YOUR ASSIGNMENT:
Write out the following records exactly, each one in full.

Dataset entries
-----

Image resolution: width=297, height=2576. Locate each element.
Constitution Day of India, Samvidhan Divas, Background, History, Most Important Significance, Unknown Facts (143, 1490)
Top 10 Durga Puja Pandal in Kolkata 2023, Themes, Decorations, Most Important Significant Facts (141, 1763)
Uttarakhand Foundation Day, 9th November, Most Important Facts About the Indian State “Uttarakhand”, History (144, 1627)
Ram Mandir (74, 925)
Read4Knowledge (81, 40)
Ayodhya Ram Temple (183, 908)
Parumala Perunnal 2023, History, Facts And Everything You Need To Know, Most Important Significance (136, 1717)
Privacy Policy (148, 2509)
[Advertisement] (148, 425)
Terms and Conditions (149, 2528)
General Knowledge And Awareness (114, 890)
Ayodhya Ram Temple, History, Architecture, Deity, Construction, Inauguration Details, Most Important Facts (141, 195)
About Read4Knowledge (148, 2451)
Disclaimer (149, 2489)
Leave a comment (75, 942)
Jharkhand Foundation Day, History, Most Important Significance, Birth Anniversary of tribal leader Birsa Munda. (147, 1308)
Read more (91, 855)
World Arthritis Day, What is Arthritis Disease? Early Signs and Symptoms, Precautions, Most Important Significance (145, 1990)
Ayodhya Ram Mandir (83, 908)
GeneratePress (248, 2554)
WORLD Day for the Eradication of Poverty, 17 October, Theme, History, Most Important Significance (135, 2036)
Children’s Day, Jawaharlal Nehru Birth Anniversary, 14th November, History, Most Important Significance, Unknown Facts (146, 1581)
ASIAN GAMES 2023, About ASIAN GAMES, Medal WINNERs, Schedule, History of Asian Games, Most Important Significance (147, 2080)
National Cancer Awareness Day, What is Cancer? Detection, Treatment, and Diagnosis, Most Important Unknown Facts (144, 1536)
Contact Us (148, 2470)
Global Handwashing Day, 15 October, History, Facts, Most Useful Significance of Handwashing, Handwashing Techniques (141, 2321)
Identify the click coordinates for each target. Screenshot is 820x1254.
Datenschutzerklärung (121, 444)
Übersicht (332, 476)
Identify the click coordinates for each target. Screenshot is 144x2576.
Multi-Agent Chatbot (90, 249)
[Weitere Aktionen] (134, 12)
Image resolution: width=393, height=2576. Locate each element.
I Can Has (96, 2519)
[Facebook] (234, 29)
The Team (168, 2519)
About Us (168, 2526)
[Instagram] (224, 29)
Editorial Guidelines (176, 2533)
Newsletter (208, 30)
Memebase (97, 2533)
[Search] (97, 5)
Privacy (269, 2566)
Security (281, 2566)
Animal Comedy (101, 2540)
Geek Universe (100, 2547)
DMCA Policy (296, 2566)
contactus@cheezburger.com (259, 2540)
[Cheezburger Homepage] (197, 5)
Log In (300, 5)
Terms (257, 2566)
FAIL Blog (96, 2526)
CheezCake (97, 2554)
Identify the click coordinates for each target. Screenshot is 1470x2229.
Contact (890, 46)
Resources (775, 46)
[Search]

-----

WRITTEN RESPONSE:
Image resolution: width=297, height=2576. Locate each element.
Constitution Day of India, Samvidhan Divas, Background, History, Most Important Significance, Unknown Facts (143, 1490)
Top 10 Durga Puja Pandal in Kolkata 2023, Themes, Decorations, Most Important Significant Facts (141, 1763)
Uttarakhand Foundation Day, 9th November, Most Important Facts About the Indian State “Uttarakhand”, History (144, 1627)
Ram Mandir (74, 925)
Read4Knowledge (81, 40)
Ayodhya Ram Temple (183, 908)
Parumala Perunnal 2023, History, Facts And Everything You Need To Know, Most Important Significance (136, 1717)
Privacy Policy (148, 2509)
[Advertisement] (148, 425)
Terms and Conditions (149, 2528)
General Knowledge And Awareness (114, 890)
Ayodhya Ram Temple, History, Architecture, Deity, Construction, Inauguration Details, Most Important Facts (141, 195)
About Read4Knowledge (148, 2451)
Disclaimer (149, 2489)
Leave a comment (75, 942)
Jharkhand Foundation Day, History, Most Important Significance, Birth Anniversary of tribal leader Birsa Munda. (147, 1308)
Read more (91, 855)
World Arthritis Day, What is Arthritis Disease? Early Signs and Symptoms, Precautions, Most Important Significance (145, 1990)
Ayodhya Ram Mandir (83, 908)
GeneratePress (248, 2554)
WORLD Day for the Eradication of Poverty, 17 October, Theme, History, Most Important Significance (135, 2036)
Children’s Day, Jawaharlal Nehru Birth Anniversary, 14th November, History, Most Important Significance, Unknown Facts (146, 1581)
ASIAN GAMES 2023, About ASIAN GAMES, Medal WINNERs, Schedule, History of Asian Games, Most Important Significance (147, 2080)
National Cancer Awareness Day, What is Cancer? Detection, Treatment, and Diagnosis, Most Important Unknown Facts (144, 1536)
Contact Us (148, 2470)
Global Handwashing Day, 15 October, History, Facts, Most Useful Significance of Handwashing, Handwashing Techniques (141, 2321)
Identify the click coordinates for each target. Screenshot is 820x1254.
Datenschutzerklärung (121, 444)
Übersicht (332, 476)
Identify the click coordinates for each target. Screenshot is 144x2576.
Multi-Agent Chatbot (90, 249)
[Weitere Aktionen] (134, 12)
Image resolution: width=393, height=2576. Locate each element.
I Can Has (96, 2519)
[Facebook] (234, 29)
The Team (168, 2519)
About Us (168, 2526)
[Instagram] (224, 29)
Editorial Guidelines (176, 2533)
Newsletter (208, 30)
Memebase (97, 2533)
[Search] (97, 5)
Privacy (269, 2566)
Security (281, 2566)
Animal Comedy (101, 2540)
Geek Universe (100, 2547)
DMCA Policy (296, 2566)
contactus@cheezburger.com (259, 2540)
[Cheezburger Homepage] (197, 5)
Log In (300, 5)
Terms (257, 2566)
FAIL Blog (96, 2526)
CheezCake (97, 2554)
Identify the click coordinates for each target. Screenshot is 1470x2229.
Contact (890, 46)
Resources (775, 46)
[Search]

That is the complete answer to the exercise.